Excerpted passage:
Minnie A. Mason Beebe (August 30, 1865 – August 15, 1955) was an American college professor and writer. She taught history and French at Syracuse University from 1900 to 1937.

==Early life and education==
Mason was born in Pavilion, New York, the daughter of Wallace W. Mason and Mary Elizabeth Ward Mason. She graduated from Geneseo Normal School. She earned a bachelor's degree from Syracuse University in 1890, and a master's degree in 1893. She was a member of the Gamma Phi Beta sorority and the Phi Beta Kappa honor society. She earned a Ph.D. in history the University of Zurich in 1900, with a dissertation in German, and became a fluent French speaker during her time in Europe.

==Career==
Beebe taught English literature at Wyoming Seminary in Pennsylvania from 1891 to 1898. From 1900 to 1937, she taught history and French at Syracuse University. At Syracuse she organized an interdenominational and co-educational Sunday school class, called Kolledj Klan, which lasted from 1907 to 1946. During World War I, she took a leave of absence and spent 14 months in France, using her language skills to work for the YMCA in Aix-les-Bains.

Source material:
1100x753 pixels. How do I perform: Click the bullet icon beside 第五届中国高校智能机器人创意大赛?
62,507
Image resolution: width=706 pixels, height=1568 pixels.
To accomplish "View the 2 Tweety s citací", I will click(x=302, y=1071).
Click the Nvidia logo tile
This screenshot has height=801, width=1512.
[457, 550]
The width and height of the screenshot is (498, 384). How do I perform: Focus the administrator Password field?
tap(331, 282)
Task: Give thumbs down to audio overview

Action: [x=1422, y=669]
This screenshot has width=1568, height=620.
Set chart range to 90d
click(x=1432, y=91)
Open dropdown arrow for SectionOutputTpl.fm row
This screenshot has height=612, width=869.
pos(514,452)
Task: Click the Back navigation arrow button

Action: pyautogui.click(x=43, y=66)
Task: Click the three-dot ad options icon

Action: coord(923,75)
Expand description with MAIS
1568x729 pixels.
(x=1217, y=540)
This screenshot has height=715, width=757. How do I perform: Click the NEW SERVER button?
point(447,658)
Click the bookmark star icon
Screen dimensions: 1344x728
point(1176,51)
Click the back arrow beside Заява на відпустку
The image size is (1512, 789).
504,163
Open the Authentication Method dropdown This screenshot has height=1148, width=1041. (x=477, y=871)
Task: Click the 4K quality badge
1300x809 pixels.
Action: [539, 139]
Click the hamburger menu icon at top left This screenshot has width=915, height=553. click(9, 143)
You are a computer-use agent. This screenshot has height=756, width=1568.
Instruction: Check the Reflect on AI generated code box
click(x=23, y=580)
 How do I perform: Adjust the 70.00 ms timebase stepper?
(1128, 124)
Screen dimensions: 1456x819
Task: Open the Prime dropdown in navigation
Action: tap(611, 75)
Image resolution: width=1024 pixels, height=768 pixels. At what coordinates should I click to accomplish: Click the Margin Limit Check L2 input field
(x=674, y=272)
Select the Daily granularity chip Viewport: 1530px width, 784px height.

Exercise set:
(1) Please output the stretch of the Minnie A. Mason Beebe biography from "Minnie A. Mason" through "1900 to 1937.", copying it word for word.
(2) According to the Beebe biography, where did she teach English literature from 1891 to 1898?
(3) Write the next part of the biography of Minnie A. Mason Beebe, starting after its final sentence.

Results:
(1)
Minnie A. Mason Beebe (August 30, 1865 – August 15, 1955) was an American college professor and writer. She taught history and French at Syracuse University from 1900 to 1937.

(2) Wyoming Seminary in Pennsylvania.

(3)
==Publications==
- A French Grammar for Schools and Colleges (1911)
- The American Soldiers’ Souvenir of Aix les Bains (1919)
- "William Howard Taft and Phi Kappa Phi" (1930)

==Personal life==
Minnie Mason married pastor Theodore Orville Beebe in August 1890; he died about six months later, in February 1891. She died in 1955, at the age of 89, in Syracuse. A local newspaper paid tribute to her as "one of the nation's great teachers" and "a woman brimming with spirit and devotion to the cause of education." Her journals are in the Syracuse University Archives.